Billy Wilder is the screenwriter’s favourite screenwriter. This isn’t exactly hyperbole; Vulture polled over 40 of the top contemporary screenwriters to name their favourite predecessor. Wilder came out on top, trailed mostly by the more common, modern examples (Tarantino, Kaufman, Coppola, Coen(s)).

Wilder was brilliantly subversive, yet vastly successful. As one of Hollywood’s preeminent writers and later directors, he churned out intermittently hilarious and tragic showstoppers (including Some Like It Hot, Sunset Boulevard, Double Indemnity, Sabrina, Avanti and The Seven Year Itch). Full of contradictions and complications, absolute essentials for the irony that made his comedies so gut-bustingly funny, and for the complexity of the characters which made his dramas so irresistibly bleak.

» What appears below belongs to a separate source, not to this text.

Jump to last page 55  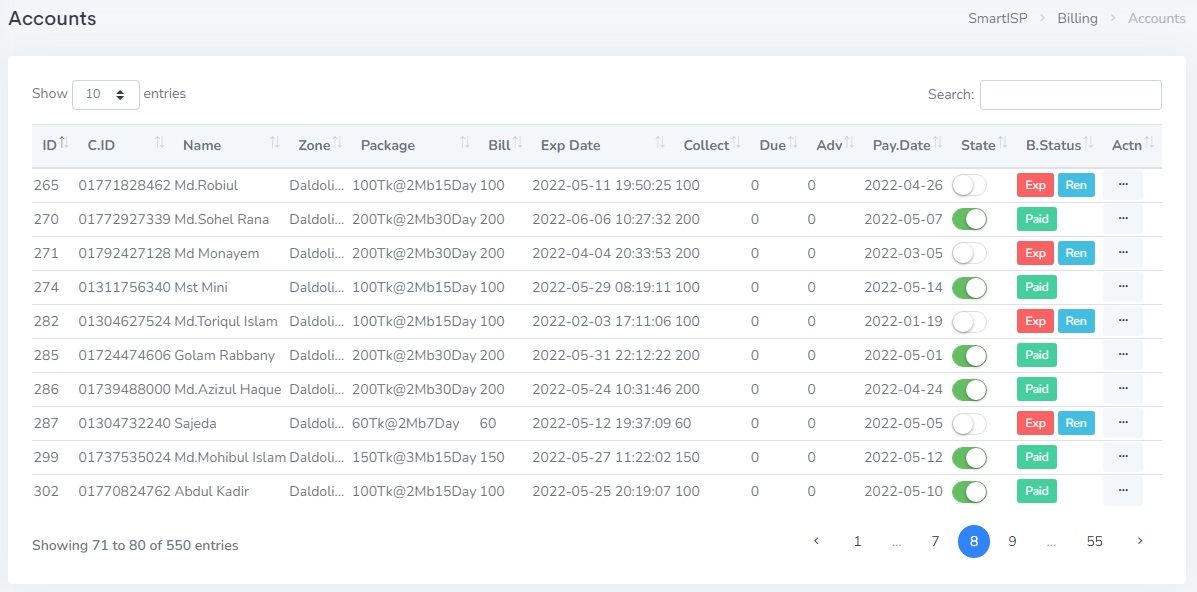click(x=1094, y=541)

This is an hour long special from the series The Writer Speaks, brought to you by the Writer’s Guild Foundation, and as is remarked by narrator and Wilder collaborator Jack Lemmon, “Talent cannot be taught, but Billy Wilder can teach us a great deal about the technique of screenwriting…”

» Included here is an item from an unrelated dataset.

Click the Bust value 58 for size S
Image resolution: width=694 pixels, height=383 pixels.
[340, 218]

The special comprises of an extended interview with Wilder wherein he is prodded for his views on various elements in screenwriting. He starts with the importance of Structure as a foundation to keep people in their seats, knowing that sticking around for the third act will be rewarding. Specifically, he finds the traditional system of first, second, and so on, -drafts to be unfruitful, likening writers who manage to work so loosely to Forrest Gump. For Billy, foundation is everything, and the first act, first scene, etc. are the well from where the rest of the story will flow, if it will be any good. As such, he cannot leave an earlier scene to work on a clearer one later on, he must have it settled first. Revisions can come further down the line. For this reason, he later says, he has “drawers of first drafts”.

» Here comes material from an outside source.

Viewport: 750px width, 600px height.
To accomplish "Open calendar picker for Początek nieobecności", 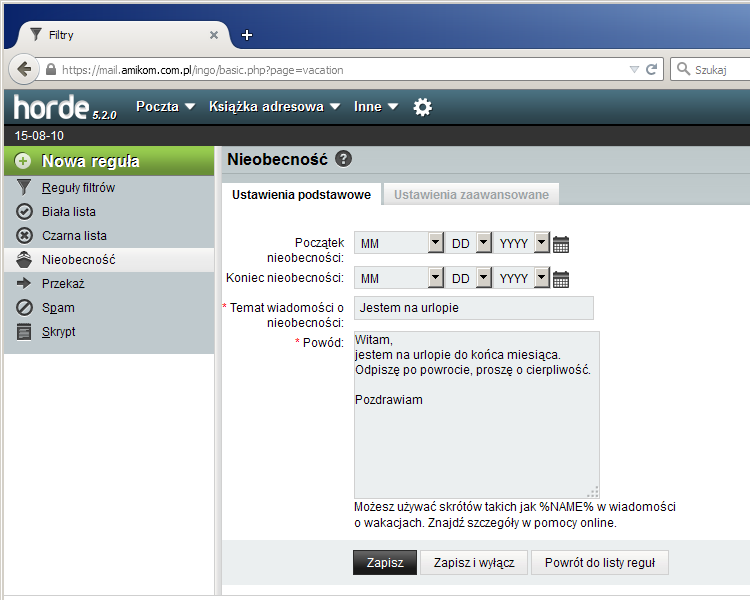I will pyautogui.click(x=561, y=244).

Later he explains how inconsequential details from other stories can inspire him to write original films. In David Lean’s brilliant Brief Encounter, a London man and woman carry out an extra-marital affair. One night, the two are alone in an apartment which belongs to the man’s friend. The film focuses heavily on their guilt and budding romance, and only features the apartment for a single scene. This scenario, of using someone else’s home as a location for their tryst, leaped out to Wilder as precisely the sort of incident which could be expanded into a prominent premise of its own. What is the story of the man, who has to crawl into his warm bed later that night? He believed the various elements at play meant that it would make for a great “hook” to entice audiences.

He worked a five-page outline into The Apartment. Wilder goes on to explain that the most important thing to consider when deciding whether or not an idea can become a full script is the “Curtain” between Acts 2 and 3. This is the space before the climax of the film, when, typically, all the story’s elements have come to a head, but have not yet entirely resolved themselves. If you can clearly place the launching off point, from which you can satisfy an audiences’ expectations or subvert them in the ending, you’ve got something.

Other topics include; Casting, Collaboration, Developing Characters, and so on. Even if you find it a struggle to draw inspiration from Wilder’s exceptionally particular approach, his mercurial train of thought makes it unlikely that you won’t at least find the interview charming. Beware his Austrian accent, there are no subtitles.